Return a copy of every line in the records that includes the word "tweet".

DATA IN THIS EXERCISE:
========

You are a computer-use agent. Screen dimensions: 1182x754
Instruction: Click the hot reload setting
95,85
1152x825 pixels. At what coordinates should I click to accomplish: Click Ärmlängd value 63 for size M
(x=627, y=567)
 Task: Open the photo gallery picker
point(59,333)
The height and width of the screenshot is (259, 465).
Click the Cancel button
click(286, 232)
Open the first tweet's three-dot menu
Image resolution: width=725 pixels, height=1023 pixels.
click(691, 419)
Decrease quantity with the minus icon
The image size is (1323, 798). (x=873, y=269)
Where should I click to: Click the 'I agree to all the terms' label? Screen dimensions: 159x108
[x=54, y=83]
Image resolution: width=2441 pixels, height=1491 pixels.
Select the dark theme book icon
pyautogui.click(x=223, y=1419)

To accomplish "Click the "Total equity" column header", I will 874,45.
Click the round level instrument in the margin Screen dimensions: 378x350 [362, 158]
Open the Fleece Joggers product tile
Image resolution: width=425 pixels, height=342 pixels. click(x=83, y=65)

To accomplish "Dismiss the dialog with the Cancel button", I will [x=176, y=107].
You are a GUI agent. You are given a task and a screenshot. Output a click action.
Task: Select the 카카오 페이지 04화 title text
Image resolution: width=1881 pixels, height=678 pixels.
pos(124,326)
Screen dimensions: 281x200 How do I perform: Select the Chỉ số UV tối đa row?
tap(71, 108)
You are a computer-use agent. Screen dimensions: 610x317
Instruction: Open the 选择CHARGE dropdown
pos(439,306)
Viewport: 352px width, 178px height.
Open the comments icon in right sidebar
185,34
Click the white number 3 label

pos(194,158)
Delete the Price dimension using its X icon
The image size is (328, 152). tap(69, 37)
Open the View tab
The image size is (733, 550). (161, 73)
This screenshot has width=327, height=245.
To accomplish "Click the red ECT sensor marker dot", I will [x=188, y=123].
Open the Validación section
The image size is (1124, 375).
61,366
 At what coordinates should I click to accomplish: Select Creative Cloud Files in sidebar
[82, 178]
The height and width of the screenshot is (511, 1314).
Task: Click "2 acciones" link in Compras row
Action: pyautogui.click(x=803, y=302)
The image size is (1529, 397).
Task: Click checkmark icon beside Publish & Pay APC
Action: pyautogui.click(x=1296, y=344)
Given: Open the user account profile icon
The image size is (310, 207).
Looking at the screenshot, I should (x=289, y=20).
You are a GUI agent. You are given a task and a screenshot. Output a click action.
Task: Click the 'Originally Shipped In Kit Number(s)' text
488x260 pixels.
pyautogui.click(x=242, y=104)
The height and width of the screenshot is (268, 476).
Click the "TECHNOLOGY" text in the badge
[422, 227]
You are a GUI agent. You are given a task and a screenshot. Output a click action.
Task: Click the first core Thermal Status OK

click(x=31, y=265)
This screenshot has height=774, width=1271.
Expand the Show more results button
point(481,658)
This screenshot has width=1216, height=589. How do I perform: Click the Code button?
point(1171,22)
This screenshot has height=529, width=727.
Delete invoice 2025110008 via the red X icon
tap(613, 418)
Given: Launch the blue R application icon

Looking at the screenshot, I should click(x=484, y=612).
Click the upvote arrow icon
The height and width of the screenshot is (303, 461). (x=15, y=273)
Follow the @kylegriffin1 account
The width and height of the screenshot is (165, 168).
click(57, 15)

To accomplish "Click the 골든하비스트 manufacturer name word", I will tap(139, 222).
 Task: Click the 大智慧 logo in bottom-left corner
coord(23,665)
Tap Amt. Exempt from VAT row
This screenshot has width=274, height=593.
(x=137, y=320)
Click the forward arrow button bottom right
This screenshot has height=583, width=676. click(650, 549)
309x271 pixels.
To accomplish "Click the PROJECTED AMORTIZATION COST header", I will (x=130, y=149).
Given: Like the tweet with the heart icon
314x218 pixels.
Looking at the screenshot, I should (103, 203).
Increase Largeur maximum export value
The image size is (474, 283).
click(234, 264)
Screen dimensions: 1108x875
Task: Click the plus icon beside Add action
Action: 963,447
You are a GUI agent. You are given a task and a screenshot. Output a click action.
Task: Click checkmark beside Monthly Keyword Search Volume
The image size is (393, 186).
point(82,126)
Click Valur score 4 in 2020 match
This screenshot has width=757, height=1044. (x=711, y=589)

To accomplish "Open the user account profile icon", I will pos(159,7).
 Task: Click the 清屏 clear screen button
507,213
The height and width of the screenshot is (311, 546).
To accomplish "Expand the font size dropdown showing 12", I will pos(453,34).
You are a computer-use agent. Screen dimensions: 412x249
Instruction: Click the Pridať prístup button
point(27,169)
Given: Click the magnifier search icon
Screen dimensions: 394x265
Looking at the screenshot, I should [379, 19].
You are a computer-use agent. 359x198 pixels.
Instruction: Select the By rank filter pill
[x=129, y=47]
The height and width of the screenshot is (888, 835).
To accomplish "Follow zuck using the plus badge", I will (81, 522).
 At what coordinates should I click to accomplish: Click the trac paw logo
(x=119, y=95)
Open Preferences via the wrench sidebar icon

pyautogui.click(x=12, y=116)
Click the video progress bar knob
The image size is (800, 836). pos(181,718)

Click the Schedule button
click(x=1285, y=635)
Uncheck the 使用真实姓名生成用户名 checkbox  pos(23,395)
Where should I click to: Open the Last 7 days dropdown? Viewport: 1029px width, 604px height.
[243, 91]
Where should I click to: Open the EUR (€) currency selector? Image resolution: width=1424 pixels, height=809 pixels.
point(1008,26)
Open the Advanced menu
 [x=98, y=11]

========

EXERCISE ANSWER:
Open the first tweet's three-dot menu
Given: Like the tweet with the heart icon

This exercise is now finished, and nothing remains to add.